Which holiday themed book are looking forward to reading next?

View all my reviews

When you reach me, by Rebecca Stead

When You Reach MeWhen You Reach Me by Rebecca Stead
My rating: 4 of 5 stars

Four mysterious letters change Miranda’s world forever.

By sixth grade, Miranda and her best friend, Sal, know how to navigate their New York City neighborhood. They know where it’s safe to go, like the local grocery store, and they know whom to avoid, like the crazy guy on the corner.

But things start to unravel. Sal gets punched by a new kid for what seems like no reason, and he shuts Miranda out of his life. The apartment key that Miranda’s mom keeps hidden for emergencies is stolen. And then Miranda finds a mysterious note scrawled on a tiny slip of paper:

I am coming to save your friend’s life, and my own.
I must ask two favors. First, you must write me a letter.

The notes keep coming, and Miranda slowly realizes that whoever is leaving them knows all about her, including things that have not even happened yet. Each message brings her closer to believing that only she can prevent a tragic death. Until the final note makes her think she’s too late.

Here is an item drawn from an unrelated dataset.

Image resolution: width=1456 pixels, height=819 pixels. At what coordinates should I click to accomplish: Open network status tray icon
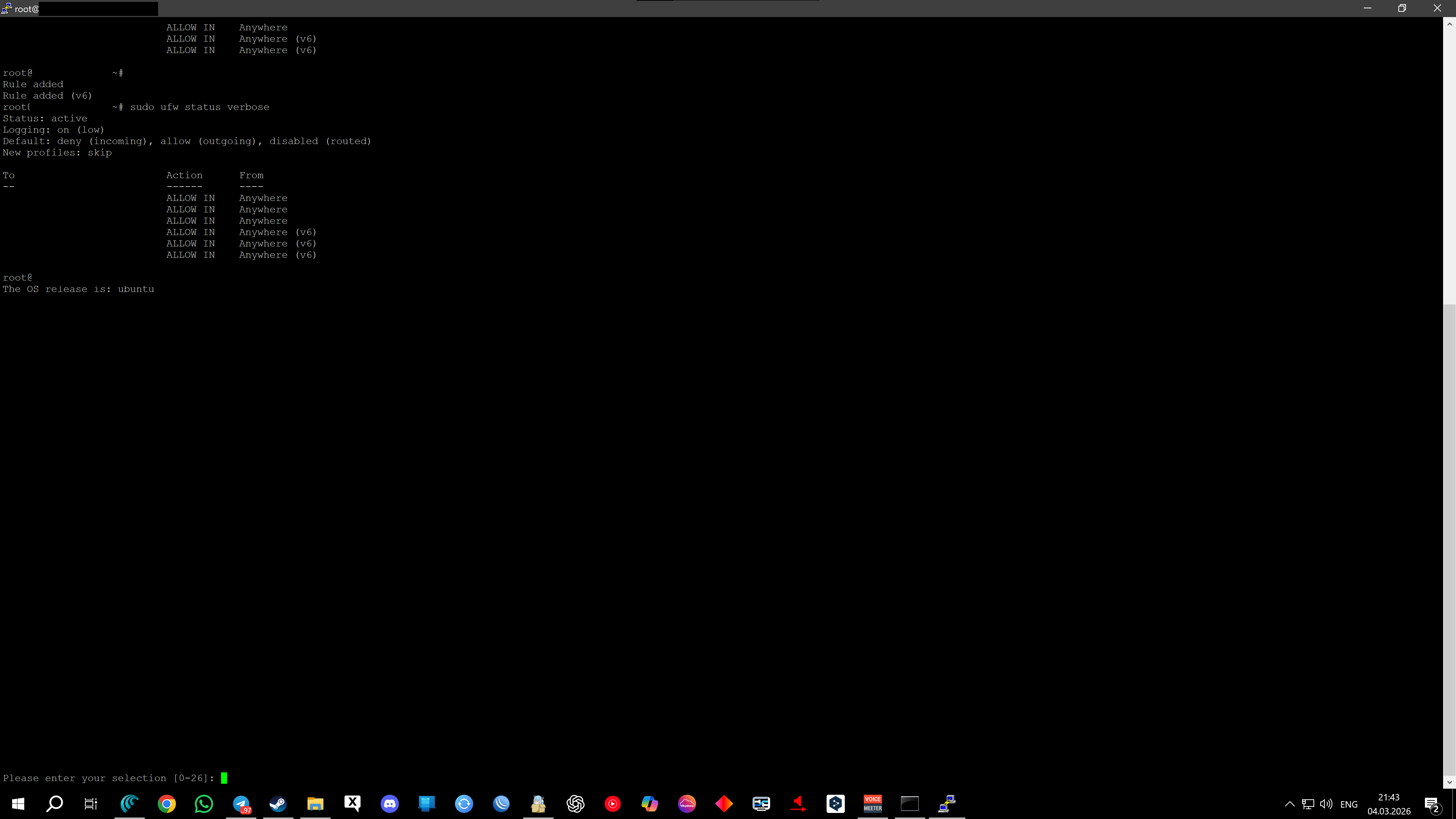point(1308,804)
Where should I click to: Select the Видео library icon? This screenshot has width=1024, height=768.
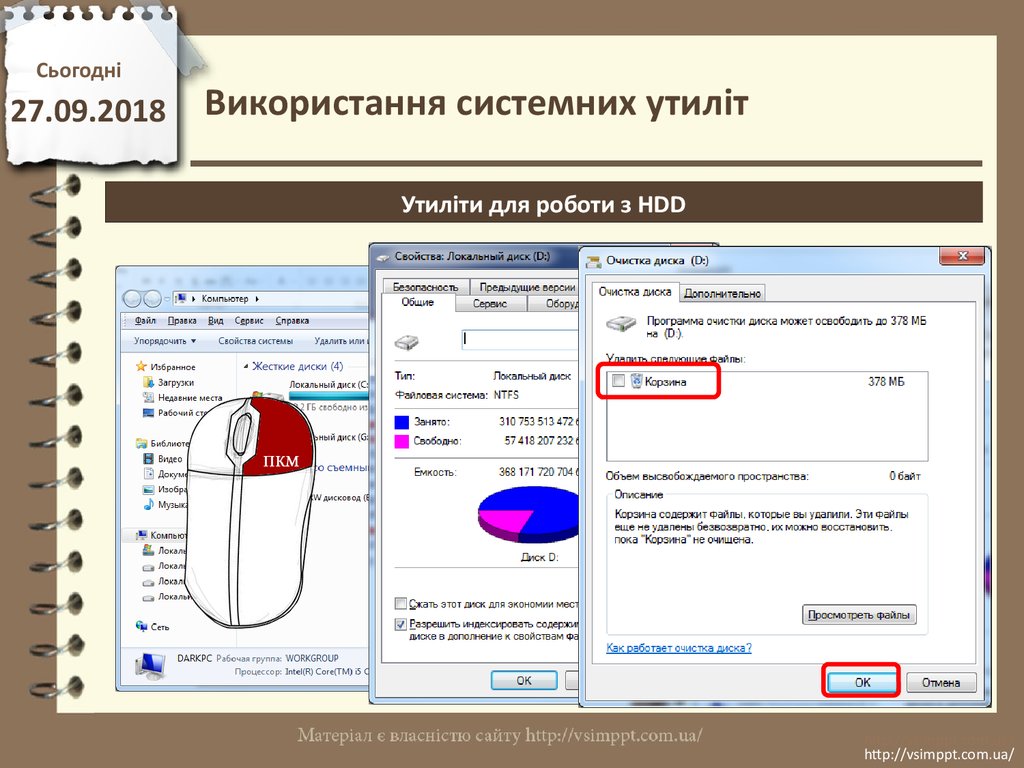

“A Wrinkle in Time” is a book that my dad read aloud to me when I was 10 or so, and after finishing “When you reach me,” I really want to re-read The Time Quartet, because I remember it only vaguely.

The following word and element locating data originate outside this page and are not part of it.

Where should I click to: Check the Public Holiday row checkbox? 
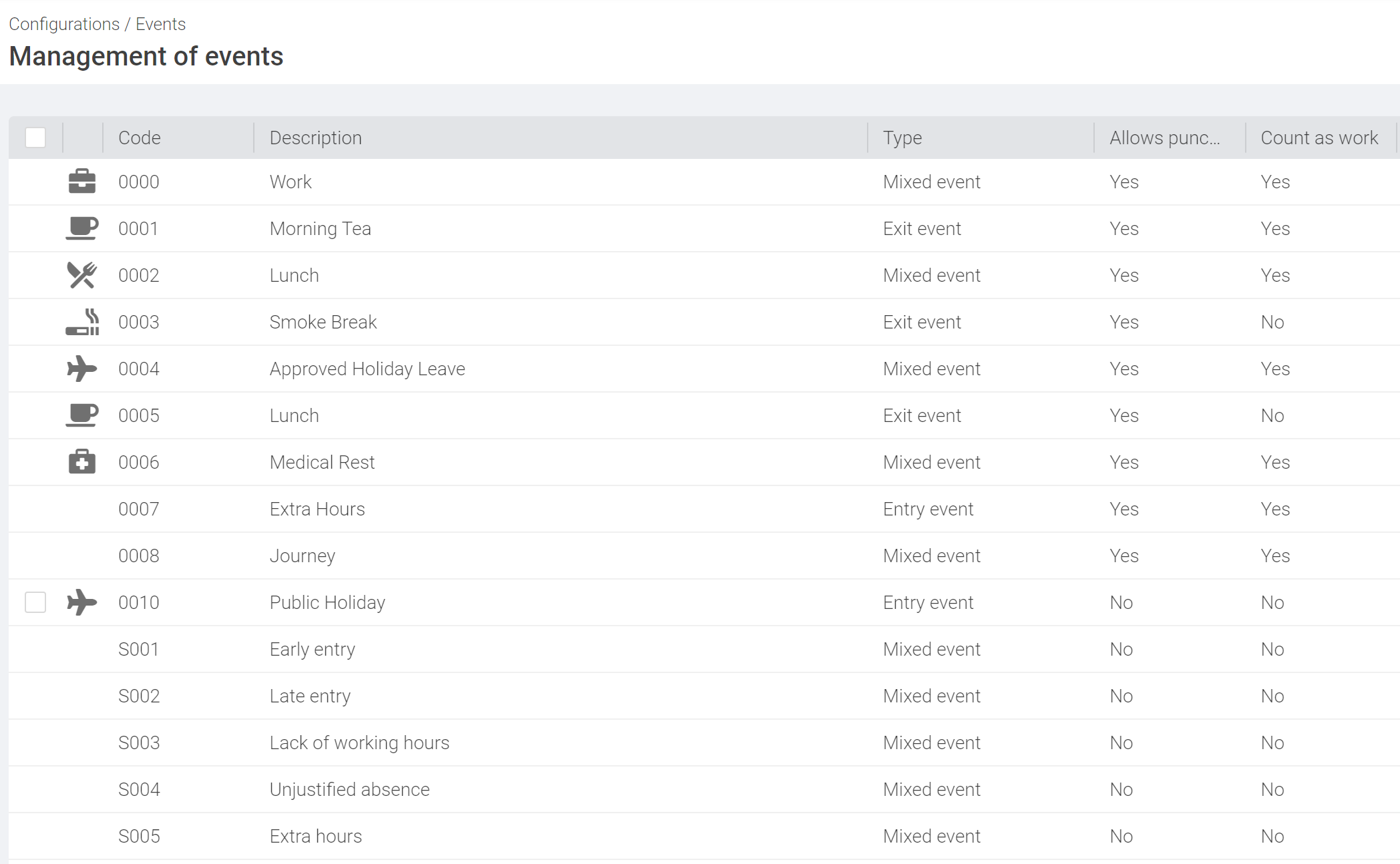[x=35, y=602]
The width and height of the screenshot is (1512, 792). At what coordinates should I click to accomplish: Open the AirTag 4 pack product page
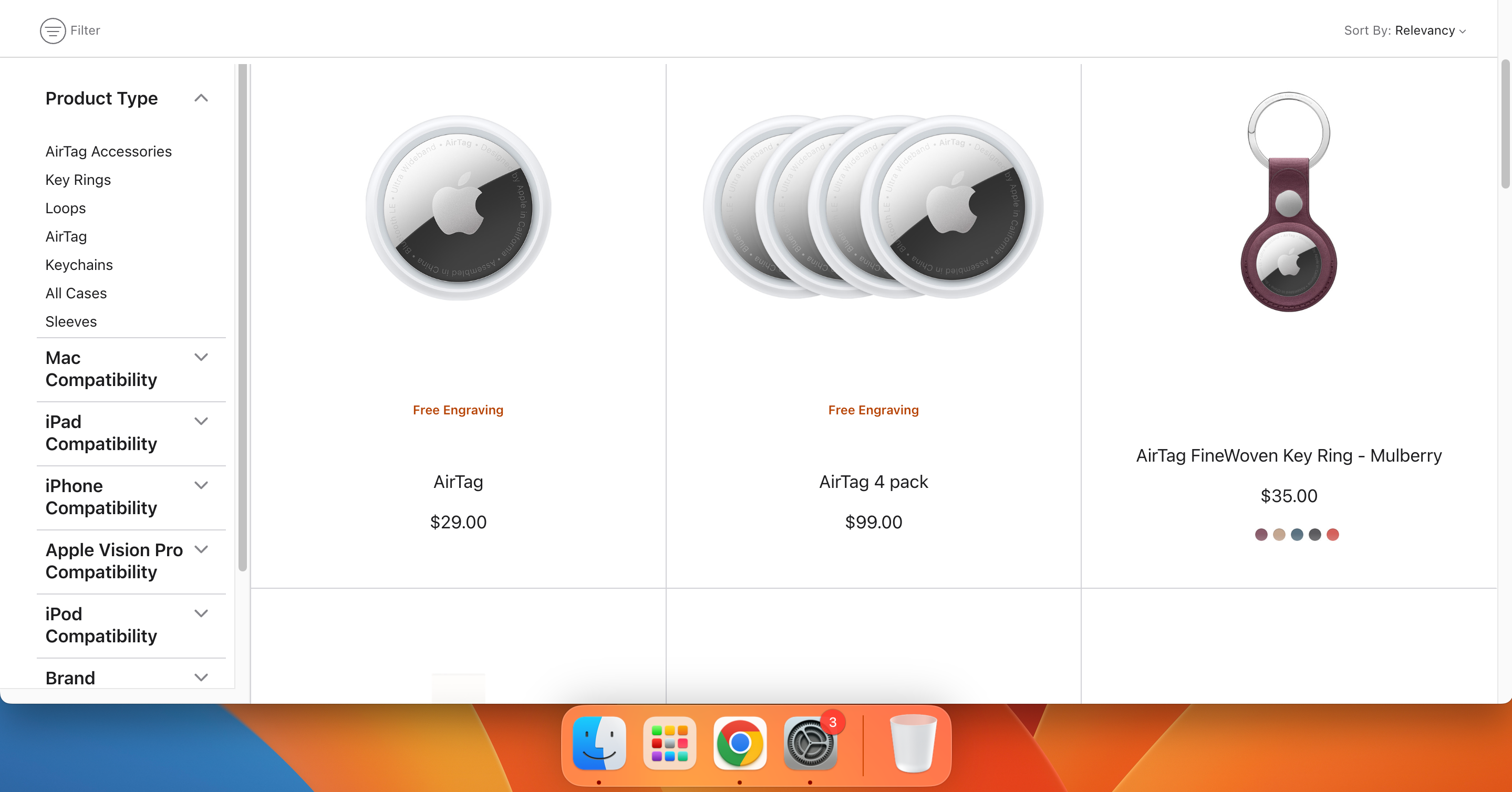point(873,482)
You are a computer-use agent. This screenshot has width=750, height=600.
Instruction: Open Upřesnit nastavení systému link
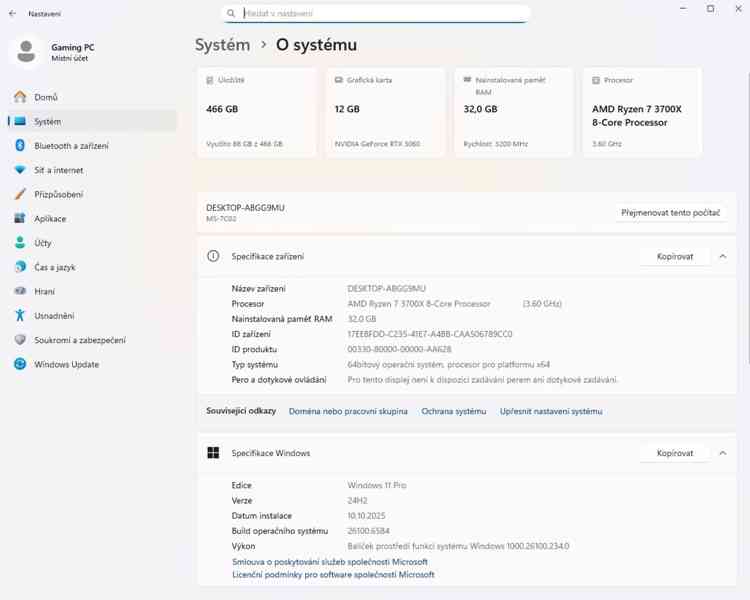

This was a very engaging read that I finished in one sitting. I enjoyed the late-70s setting–it made the story stand out from a lot of middle grade/YA fiction that I’ve read recently. The voice of the protagonist was true to her age (from my perspective as a thirtysomething looking back) and I could easily relate to her.

While the book didn’t unfold quite as I expected it to, I liked the slow process of discovering who was sending notes to Miranda, seemingly from the future, and why.

I would recommend this book to middle-grade readers and up to anyone who enjoys sci-fi or books about time travel with a more realistic setting.

If you enjoy books about time travel as much as I do, which are your favorites, for children or adults?

The Blue Castle

The Blue Castle had been on my bookshelf for well over a year. Last week I finally dusted it off and finished it.
It’s the story of Valancy, a young woman who’s supressed in every way by her overbearing family. She has always felt awkward and out of place especially in comparison with her beautiful cousin Olive who kept Valancy close to her to use her as a foil.

Valancy describes the tiresome condition of her life in the first few chapters. She finds comfort only in the florid nature writing of John Foster, and in dreaming about the Blue Castle, an exotically beautiful place of her own invention.

Everything changes when Valancy is diagnosed with a terminal heart condition. She shakes off her timidity almost at once. One of my favorite quotes:

“The greatest happiness,” said Valancy suddenly and distinctly, “is to sneeze when you want to.”

Earlier in the story one of her relatives had admonished her for sneezing, because it was not ladylike.

Her relatives are shocked but take it in stride–they think she’s going soft in the head and pity her.
She moves out of the house and starts living independently, associating with those whom her family condemn as the worst sorts of people–including the mysterious Barney Snaith who is said to have a criminal past.

Because of the unromantic name and his looks–crooked eyebrows, generally rumpled appearance, pipe smoking–Barney is not the most appealing romantic hero to me. He certainly is nothing like the cover model on my edition of the book, who looks to me more like a J. Crew model circa 1988. But as the story went on, I was able to see him more through Valancy’s eyes.

The conclusion is predictable but satisfying. The way that Valancy is able to embrace life and enjoy the wonders of the natural world in her own version of “The Blue Castle” makes this book a truly uplifting read.